城内に入るところには甲冑が置かれ、上には女性の絵が何枚も掲げられています。
服装などから見て往時の貴族あるいは王族の人たちを描いたものなのでしょうか。
 


中庭に入ると城内を案内してくれるガイドの方がいます。この服装も当時のものなのではないでしょうか。 
 
     
 
中 庭
 
     
 
 


壁を見ると中央部分で色が違っています。
ガイドさんの説明では、下の部分が往時のもので、上の部分が修復により造られた壁とのことです。
 
   
   
   
 
往時のものと思われるタペストリー
 
     
   
   
 
城内より見るミシュコルツの街並み
 
     
 
 
 
  壁には古い絵が何枚もかけられています。  
     
 
こちらは衣装ケースです。
日本では江戸時代に『長持』と呼ばれる同じようなものを、運搬時に太い棹(長持棹)を通して2人で担ぎ、持ち運んでいました。
 
     
   
  寝室(上)
寝室の奥には浴室(下左)があります。
浴室といっても当時は浴槽ではなく、大きな桶に小桶でお湯を入れていたようです。そばには侍女達にかしずかれて入浴する女性の姿を描いた絵(下右)が掲げられています。
 
 
 
 
     
   
  塔の上に登ってみると、反対側の2本の塔が見えます。左側の塔は修復されて完全な形となっていますが、右側の塔はどうやら修復せずに昔の姿のままとしているようです。
 
 
   
  塔の上から見るミシュコルツの街並み
手前にはルーテル教会(Miskolci Evangélikus Egyházközség temploma)が見え、奥には集合住宅が並んでいます。この集合住宅、写真の左にまだ続いているようで、Googleマップで調べてみると全部で40棟近くも建てられていました。
 
     
   
  板張教会(Deszkatemplom)
この教会は、その名の通り総板張リ造りとなっており、Googleマップでは、「Wooden Chuch」と表示されます。

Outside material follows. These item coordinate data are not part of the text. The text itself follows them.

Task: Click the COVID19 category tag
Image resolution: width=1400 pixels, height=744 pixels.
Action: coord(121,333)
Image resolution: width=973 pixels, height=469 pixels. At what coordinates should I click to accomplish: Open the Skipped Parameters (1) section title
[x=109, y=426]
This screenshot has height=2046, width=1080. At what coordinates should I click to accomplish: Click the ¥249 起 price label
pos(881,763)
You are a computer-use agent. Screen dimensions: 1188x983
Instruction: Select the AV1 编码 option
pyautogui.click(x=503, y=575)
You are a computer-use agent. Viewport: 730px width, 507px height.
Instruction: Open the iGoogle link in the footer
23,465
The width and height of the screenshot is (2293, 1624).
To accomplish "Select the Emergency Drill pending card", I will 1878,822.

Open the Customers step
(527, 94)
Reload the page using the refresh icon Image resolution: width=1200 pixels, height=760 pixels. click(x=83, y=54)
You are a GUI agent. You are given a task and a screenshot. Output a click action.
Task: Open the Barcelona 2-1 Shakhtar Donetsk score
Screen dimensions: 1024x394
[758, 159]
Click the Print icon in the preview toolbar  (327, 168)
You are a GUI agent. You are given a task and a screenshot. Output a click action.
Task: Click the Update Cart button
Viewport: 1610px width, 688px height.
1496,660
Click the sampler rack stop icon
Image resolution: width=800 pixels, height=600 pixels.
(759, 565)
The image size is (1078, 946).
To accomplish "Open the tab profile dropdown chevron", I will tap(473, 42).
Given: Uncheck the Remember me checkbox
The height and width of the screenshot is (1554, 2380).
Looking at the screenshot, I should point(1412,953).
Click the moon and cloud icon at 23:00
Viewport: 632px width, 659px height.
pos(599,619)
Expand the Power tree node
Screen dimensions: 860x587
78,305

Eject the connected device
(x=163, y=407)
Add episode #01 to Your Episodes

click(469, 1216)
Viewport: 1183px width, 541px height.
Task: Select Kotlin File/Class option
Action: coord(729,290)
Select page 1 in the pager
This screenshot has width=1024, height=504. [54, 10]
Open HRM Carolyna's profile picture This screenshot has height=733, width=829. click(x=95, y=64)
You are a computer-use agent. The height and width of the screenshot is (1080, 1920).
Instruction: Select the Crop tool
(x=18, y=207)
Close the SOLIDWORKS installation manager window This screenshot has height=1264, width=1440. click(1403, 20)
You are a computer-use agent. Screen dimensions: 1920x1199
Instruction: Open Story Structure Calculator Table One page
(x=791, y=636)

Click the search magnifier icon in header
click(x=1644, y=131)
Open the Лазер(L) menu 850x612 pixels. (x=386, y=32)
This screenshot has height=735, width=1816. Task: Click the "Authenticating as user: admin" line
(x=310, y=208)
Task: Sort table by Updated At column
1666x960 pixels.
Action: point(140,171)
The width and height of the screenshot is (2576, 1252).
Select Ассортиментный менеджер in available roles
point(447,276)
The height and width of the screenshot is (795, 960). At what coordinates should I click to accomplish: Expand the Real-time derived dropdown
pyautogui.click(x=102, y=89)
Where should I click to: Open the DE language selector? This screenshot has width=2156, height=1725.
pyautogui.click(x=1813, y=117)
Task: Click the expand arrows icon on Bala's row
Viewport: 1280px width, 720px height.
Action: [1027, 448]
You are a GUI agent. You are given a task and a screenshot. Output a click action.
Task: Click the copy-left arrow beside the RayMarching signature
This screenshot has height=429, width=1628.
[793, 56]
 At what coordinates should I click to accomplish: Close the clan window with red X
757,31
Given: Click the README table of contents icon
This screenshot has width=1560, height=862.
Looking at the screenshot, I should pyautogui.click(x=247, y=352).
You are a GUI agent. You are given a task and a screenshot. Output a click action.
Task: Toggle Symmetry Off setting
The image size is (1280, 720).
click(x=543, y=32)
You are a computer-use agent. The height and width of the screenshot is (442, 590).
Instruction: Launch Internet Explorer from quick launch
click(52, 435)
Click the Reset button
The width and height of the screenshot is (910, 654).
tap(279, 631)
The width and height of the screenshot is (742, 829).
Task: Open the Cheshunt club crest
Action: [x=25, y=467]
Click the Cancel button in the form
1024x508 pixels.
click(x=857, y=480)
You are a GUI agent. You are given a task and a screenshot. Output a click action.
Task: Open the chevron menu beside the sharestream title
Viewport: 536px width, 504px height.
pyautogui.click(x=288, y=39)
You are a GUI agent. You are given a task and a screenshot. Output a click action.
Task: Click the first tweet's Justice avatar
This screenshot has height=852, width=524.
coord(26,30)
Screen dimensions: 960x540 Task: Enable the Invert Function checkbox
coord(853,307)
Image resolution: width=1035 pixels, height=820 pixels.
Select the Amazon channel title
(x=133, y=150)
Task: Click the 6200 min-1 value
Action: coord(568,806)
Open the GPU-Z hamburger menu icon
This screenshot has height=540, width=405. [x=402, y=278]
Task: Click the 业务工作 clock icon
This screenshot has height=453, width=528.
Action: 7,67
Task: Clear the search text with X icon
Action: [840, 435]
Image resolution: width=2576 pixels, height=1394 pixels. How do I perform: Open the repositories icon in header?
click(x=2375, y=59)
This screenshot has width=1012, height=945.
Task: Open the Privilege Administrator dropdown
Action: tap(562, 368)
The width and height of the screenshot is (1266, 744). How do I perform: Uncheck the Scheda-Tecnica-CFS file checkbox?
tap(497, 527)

教会は1637年の創建ですが、現在のようなトランシルヴァニア様式の板張教会となったのは1937年のことです。
最初の板張教会は1997年に放火により焼失しており、現在あるのは2年後に再建されてものです。
 
     
 
 
 
     
   
   
観光を終えてホテルに戻ったのは午後6時過ぎ、今晩はのんびりと過ごします。
 
 
 
 
 
  ホテルの窓からは中秋の名月が見えます。よく晴れているので明日の天気は期待できそうと思っていたら、翌日の朝は久しぶりに朝陽が顔を出しました。